> _Task to carry out_
Reproduce the commentary on Pakistan's response to militant calls for jihad below word for word, in full.

> _Text provided_
--- START ---

Pakistan’s slowness to condemn those openly calling for jihad from there is troubling.

Last month, an Indian TV channel showed video of Syed Salahuddin, head of terrorist outfit Hizb-ul-Mujahideen, exhorting his Kalashnikov-toting followers in Pakistan-administered Kashmir to launch suicide attacks against India. The already besieged Indian government, facing flak in some quarters over its diplomacy toward Pakistan, needless to say wasn’t happy.

Responding to a question on whether the Pakistani government would arrest him, as it has been professing that it would not allow its territory to be used by terrorists to launch attacks on a third country, Pakistani Foreign Office spokesman Abdul Basit said he would rather not respond to the statements of a single ‘gentleman’.

Terrorism expert Ahmed Rashid, in contrast, has said the Pakistani government must arrest Salahuddin for his utterances, which he says contravene the government’s stated official policy. The fact of the matter is Syed Salahuddin is not the only terrorist leader exhorting ‘jihadi attacks’ against India. Hafeez ul Saeed, head of Jamaat-ud-Dawa (a reincarnation of Lashkar-e-Toiba), and various leaders of Jamat-e-Islami have made public utterances calling for jihad against India. There was a similar display of Kalashnikovs in a gathering addressed by the LeT chief in Lahore.

--- END ---

> _Data entries_
--- START ---

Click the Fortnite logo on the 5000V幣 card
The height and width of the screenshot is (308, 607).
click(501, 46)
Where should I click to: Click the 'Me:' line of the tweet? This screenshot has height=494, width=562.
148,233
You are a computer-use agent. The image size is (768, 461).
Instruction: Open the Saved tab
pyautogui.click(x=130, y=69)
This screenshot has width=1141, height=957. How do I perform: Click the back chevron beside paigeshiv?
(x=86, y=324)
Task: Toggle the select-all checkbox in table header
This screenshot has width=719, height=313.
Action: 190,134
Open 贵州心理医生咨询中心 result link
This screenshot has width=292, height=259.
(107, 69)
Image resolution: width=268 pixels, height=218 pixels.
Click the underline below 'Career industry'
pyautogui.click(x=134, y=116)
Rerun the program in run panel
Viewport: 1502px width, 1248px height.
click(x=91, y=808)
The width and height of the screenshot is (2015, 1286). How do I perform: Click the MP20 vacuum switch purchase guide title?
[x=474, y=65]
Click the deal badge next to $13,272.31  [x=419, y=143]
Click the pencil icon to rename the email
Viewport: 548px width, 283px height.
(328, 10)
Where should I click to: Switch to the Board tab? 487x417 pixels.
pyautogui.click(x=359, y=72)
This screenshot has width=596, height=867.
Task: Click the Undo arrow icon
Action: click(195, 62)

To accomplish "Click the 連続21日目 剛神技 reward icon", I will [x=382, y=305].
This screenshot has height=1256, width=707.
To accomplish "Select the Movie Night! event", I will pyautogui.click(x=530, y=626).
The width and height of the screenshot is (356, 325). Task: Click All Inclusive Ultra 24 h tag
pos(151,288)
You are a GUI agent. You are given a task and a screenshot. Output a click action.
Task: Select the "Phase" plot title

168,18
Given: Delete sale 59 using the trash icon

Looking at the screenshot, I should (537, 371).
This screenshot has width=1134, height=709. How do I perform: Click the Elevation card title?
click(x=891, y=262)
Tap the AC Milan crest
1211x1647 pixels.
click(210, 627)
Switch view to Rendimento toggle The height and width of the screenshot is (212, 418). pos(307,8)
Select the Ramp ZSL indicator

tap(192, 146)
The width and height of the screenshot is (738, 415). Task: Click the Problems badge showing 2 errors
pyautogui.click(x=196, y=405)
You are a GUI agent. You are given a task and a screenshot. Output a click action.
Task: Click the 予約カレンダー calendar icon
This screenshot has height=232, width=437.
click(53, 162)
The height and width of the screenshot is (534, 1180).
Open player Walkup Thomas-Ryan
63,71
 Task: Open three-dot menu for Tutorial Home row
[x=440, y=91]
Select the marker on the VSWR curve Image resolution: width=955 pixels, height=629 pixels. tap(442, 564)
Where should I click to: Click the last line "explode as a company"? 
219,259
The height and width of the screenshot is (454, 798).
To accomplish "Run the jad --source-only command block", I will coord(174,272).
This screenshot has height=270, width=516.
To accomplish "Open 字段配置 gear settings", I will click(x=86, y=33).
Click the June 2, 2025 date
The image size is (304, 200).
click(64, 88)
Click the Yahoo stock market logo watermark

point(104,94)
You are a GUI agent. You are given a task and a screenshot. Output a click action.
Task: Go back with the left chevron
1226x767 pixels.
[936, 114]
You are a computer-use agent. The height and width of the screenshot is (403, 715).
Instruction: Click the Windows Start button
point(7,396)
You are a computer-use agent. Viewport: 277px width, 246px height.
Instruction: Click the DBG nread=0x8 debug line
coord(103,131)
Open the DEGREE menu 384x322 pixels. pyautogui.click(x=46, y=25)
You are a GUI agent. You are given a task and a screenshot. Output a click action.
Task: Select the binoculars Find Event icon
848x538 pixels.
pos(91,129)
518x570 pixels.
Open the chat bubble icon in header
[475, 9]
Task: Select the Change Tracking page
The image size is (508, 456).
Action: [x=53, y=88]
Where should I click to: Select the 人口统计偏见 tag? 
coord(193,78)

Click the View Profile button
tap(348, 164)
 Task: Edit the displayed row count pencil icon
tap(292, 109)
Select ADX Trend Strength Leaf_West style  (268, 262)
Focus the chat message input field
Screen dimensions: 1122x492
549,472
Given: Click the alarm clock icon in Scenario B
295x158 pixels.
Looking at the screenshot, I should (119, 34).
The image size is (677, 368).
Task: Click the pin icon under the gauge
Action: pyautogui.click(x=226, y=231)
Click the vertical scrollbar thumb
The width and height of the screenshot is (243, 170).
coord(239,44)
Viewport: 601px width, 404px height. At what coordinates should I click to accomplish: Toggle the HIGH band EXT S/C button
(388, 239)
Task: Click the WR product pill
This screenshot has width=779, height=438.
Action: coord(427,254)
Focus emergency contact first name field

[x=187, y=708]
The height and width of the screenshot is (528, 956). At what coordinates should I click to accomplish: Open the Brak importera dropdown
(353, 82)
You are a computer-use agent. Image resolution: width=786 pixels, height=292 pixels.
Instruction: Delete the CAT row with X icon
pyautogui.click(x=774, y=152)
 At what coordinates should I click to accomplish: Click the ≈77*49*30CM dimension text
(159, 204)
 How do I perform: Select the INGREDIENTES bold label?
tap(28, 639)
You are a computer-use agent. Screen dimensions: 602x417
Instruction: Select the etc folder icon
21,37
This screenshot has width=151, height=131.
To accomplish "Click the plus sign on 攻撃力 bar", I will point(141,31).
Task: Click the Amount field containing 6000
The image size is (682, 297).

--- END ---

> _Written response_
Pakistan’s slowness to condemn those openly calling for jihad from there is troubling.

Last month, an Indian TV channel showed video of Syed Salahuddin, head of terrorist outfit Hizb-ul-Mujahideen, exhorting his Kalashnikov-toting followers in Pakistan-administered Kashmir to launch suicide attacks against India. The already besieged Indian government, facing flak in some quarters over its diplomacy toward Pakistan, needless to say wasn’t happy.

Responding to a question on whether the Pakistani government would arrest him, as it has been professing that it would not allow its territory to be used by terrorists to launch attacks on a third country, Pakistani Foreign Office spokesman Abdul Basit said he would rather not respond to the statements of a single ‘gentleman’.

Terrorism expert Ahmed Rashid, in contrast, has said the Pakistani government must arrest Salahuddin for his utterances, which he says contravene the government’s stated official policy. The fact of the matter is Syed Salahuddin is not the only terrorist leader exhorting ‘jihadi attacks’ against India. Hafeez ul Saeed, head of Jamaat-ud-Dawa (a reincarnation of Lashkar-e-Toiba), and various leaders of Jamat-e-Islami have made public utterances calling for jihad against India. There was a similar display of Kalashnikovs in a gathering addressed by the LeT chief in Lahore.